Em agosto do ano passado, David Lynch disse à revista britânica Sight and Sound que tinha enfisema e, por causa da doença, não poderia mais dirigir filmes presencialmente, no lugar das filmagens. Ele afirmou que sua condição de saúde, uma doença que atinge o pulmão, foi causada pelo cigarro.

"Por isso, estou preso em casa, goste ou não. Não posso sair. E só consigo caminhar uma curta distância que já fico sem oxigênio", disse. "Fumar era algo que eu adorava, mas no final me incomodou. Fazia parte da vida artística para mim —o tabaco e o cheiro dele, e acender coisas e fumar e voltar e sentar e fumar e olhar para o seu trabalho, ou pensar sobre as coisas. Nada neste mundo é tão bonito. Ao mesmo tempo, está me matando. Então tive que parar."

Na ocasião, Lynch chegou a dizer que era improvável que ele voltasse a dirigir um longa-metragem novamente. Mas, se o fizesse, não seria de maneira presencial. "Tentaria fazer isso de maneira remota, se for o caso", afirmou. "Mas acho que eu não gostaria tanto assim de fazer isso."

TRAJETÓRIA

Lynch estourou na cena independente americana com o seu inovador filme de terror "Eraserhead" (1977), um clássico assustador que virou uma produção cultuada, rodada com baixo orçamento durante cinco anos porque ele ficou sem dinheiro e tinha uma esposa e uma filha para sustentar.

O cineasta foi aclamado pela crítica com filmes como o mistério sadomasoquista "Veludo Azul" (1986) e o thriller lésbico "Cidade dos Sonhos" (2000).

Mas talvez ele seja mais lembrado por sua fascinante série de TV dos anos 1990, "Twin Peaks", que foi pioneira no gênero antes da era do streaming.

"Seria difícil olhar para uma lista de programas de televisão de qualquer época sem encontrar vários que tenham uma dívida criativa com 'Twin Peaks'", avaliou a The Atlantic em 2016, em um artigo elogiando sua influência sobre diretores como Quentin Tarantino e os irmãos Coen.

Indicado ao Oscar em quatro ocasiões, incluindo três vezes na categoria de Melhor Diretor, o cineasta levou para casa apenas uma estatueta honorária, em 2019.

"É um lindo dia com sol dourado e céu azul o tempo todo", diz a declaração de sua família, uma referência às caprichosas publicações online de Lynch sobre o clima.

AULAS DE MEDITAÇÂO TRANSCEDENTAL

David Lynch foi praticante da meditação transcendental, uma técnica de relaxamento para o corpo e a mente.

Ele até financiou um curso sobre o tema para um grupo de policiais brasileiros, em 2015. Participaram das aulas funcionários do Bope, o Batalhão de Operações Policiais Especiais, e do Batalhão de Choque da Polícia Militar do Rio de Janeiro. O objetivo era reduzir o estresse causado pelo cotidiano da profissão.

O dinheiro foi enviado pela David Lynch Foundation, organização mantida pelo cineasta, que ficou famoso por filmes como "Veludo Azul", lançado em 1986, e "Cidade dos Sonhos", que chegou aos cinemas em 2001.

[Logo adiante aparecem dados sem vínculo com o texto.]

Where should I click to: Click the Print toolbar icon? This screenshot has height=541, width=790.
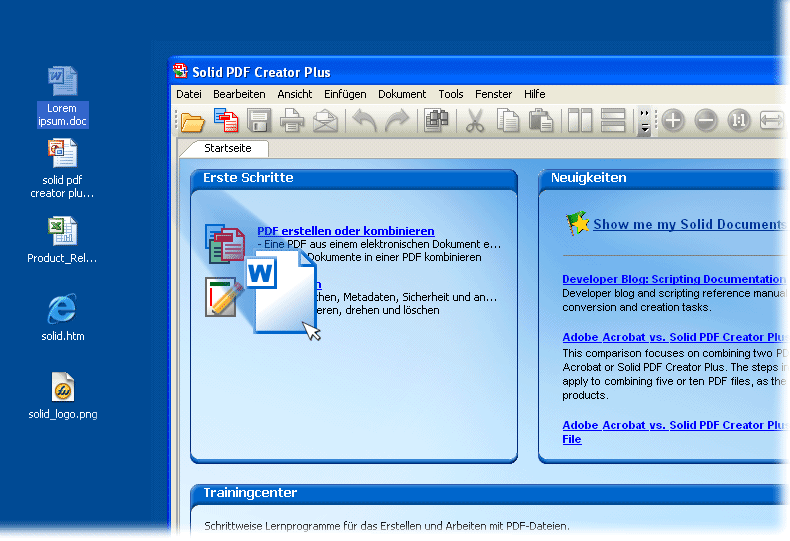point(292,122)
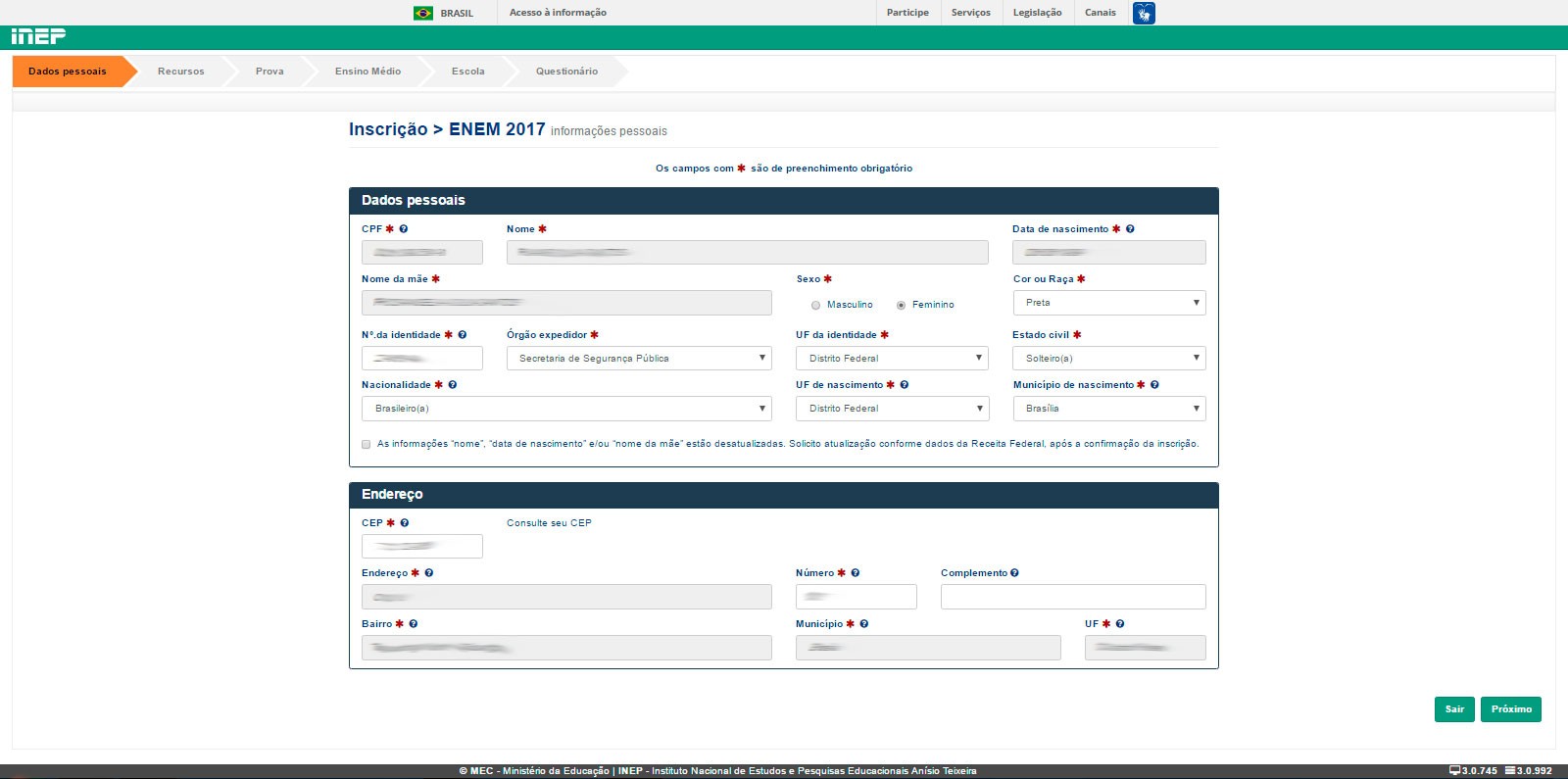Select the Masculino radio button

click(x=815, y=306)
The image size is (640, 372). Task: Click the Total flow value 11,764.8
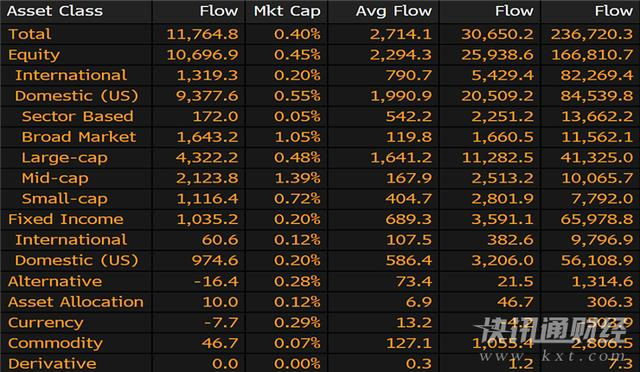click(x=202, y=34)
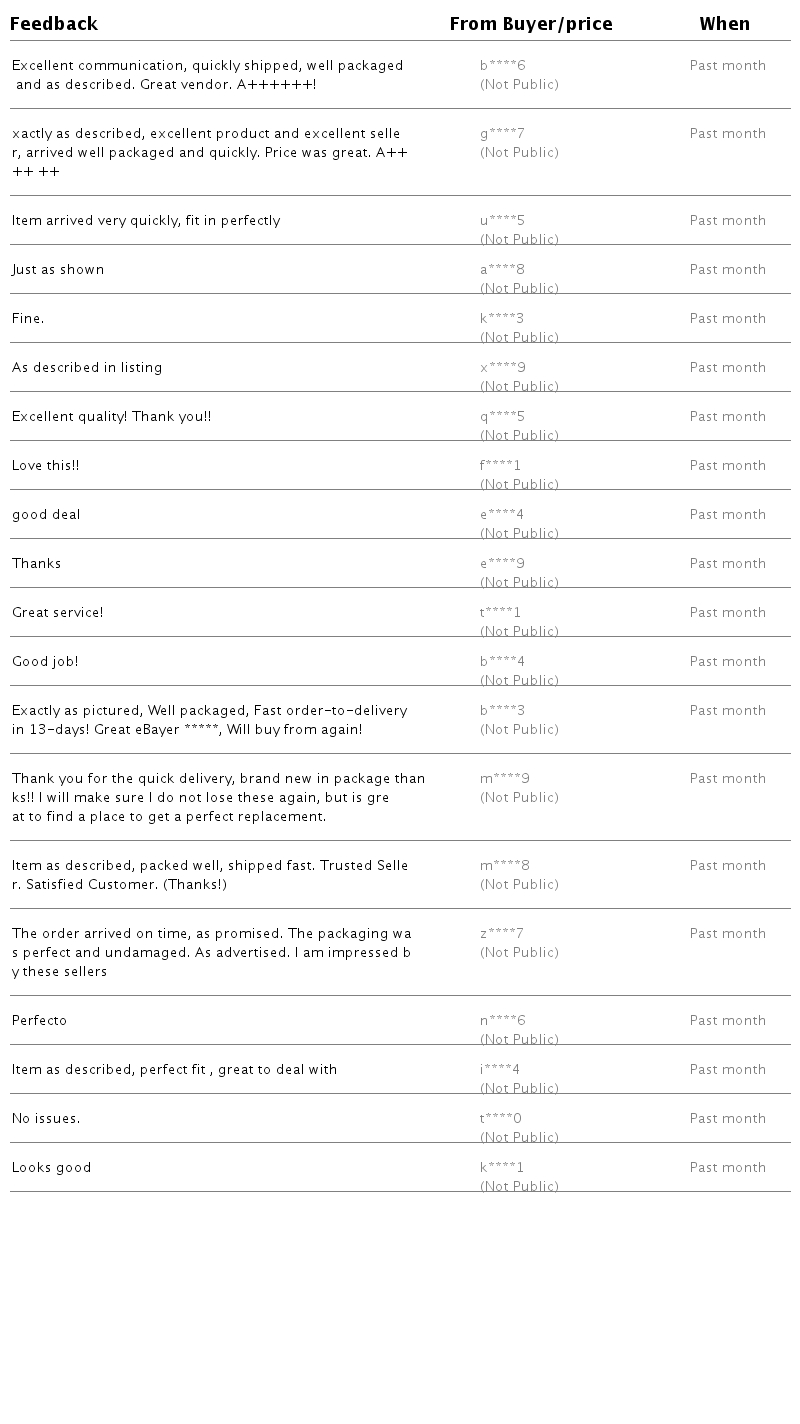Open buyer k****3 username
Image resolution: width=800 pixels, height=1424 pixels.
point(502,319)

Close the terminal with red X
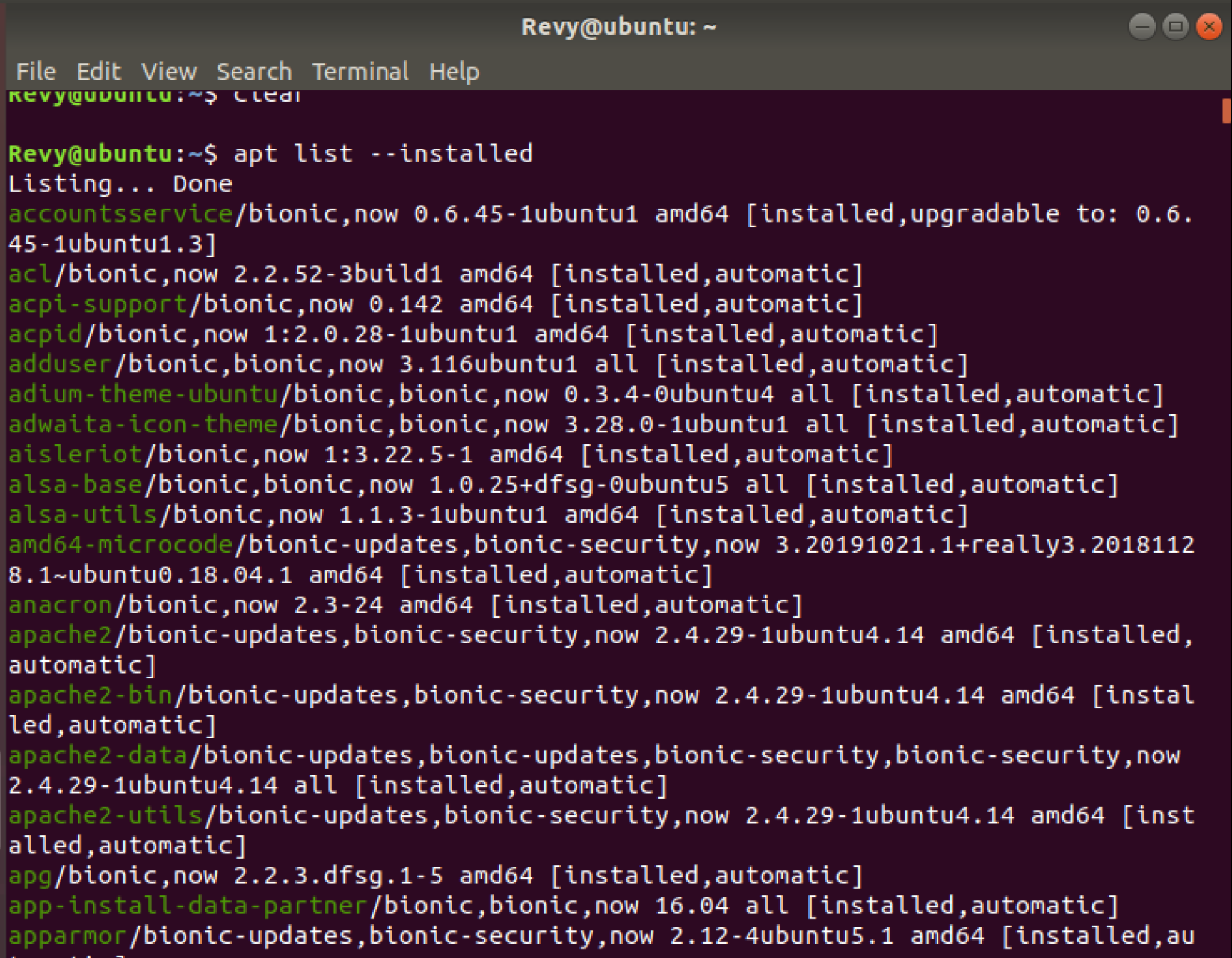(x=1209, y=26)
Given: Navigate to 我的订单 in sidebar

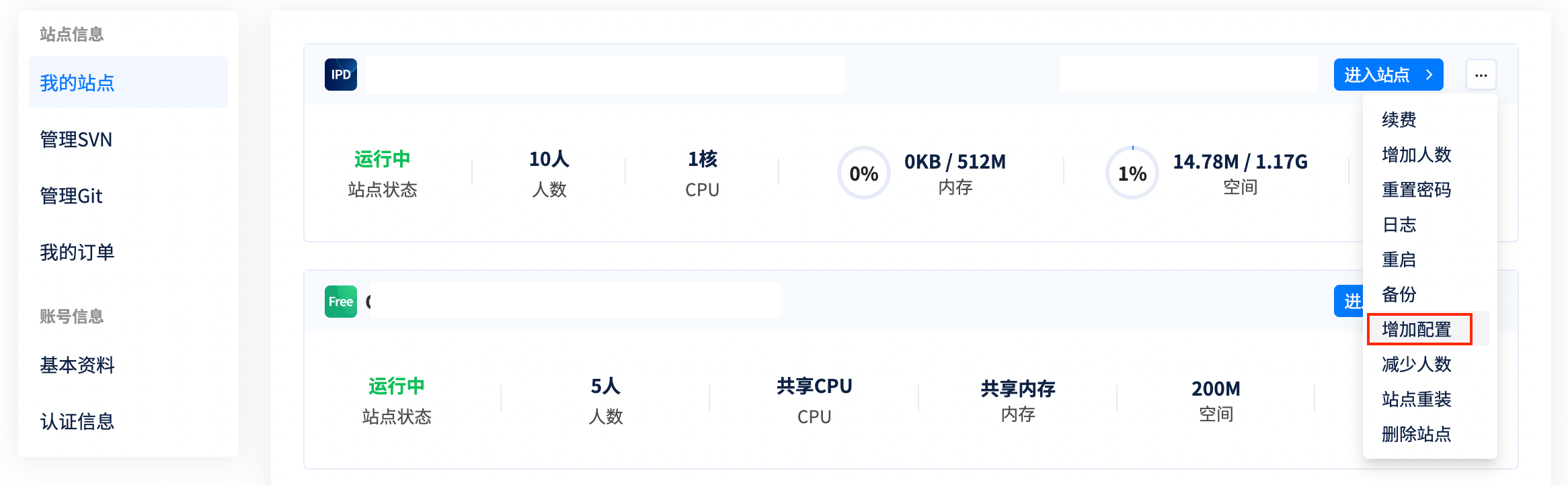Looking at the screenshot, I should pyautogui.click(x=77, y=252).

Em entrevista à Folha de S.Paulo na ocasião, Lynch afirmou que a meditação "não é religião, não é culto, é uma técnica que permite que você chegue até a felicidade infinita, a inteligência infinita, a criatividade infinita, o amor infinito".

O diretor visitou o país para divulgar o livro "Em Águas Profundas - Criatividade e Meditação", em que conta como transforma suas ideias em filmes. O cinema é um mundo de ideias, ele disse a este jornal. "Tudo começa com uma ideia. Quando você tem uma e se apaixona por ela, deve segui-la."

As aulas de meditação transcendental aos policiais brasileiros foram ministradas por Klebér Tani, que era diretor da Sociedade Internacional de Meditação Transcendental no Rio de Janeiro e estava acostumado a ensinar a técnica para celebridades. "A meditação transcendental consiste em um mergulho na fonte dos pensamentos e um encontro com a paz interior", afirmou ele.

A disseminação da técnica é creditada ao indiano Maharishi Mahesh Yogi, que nasceu em 1918 e morreu em 2008, que nas décadas de 1960 e 1970 recebeu apoio de celebridades como os músicos dos Beatles e da atriz Mia Farrow.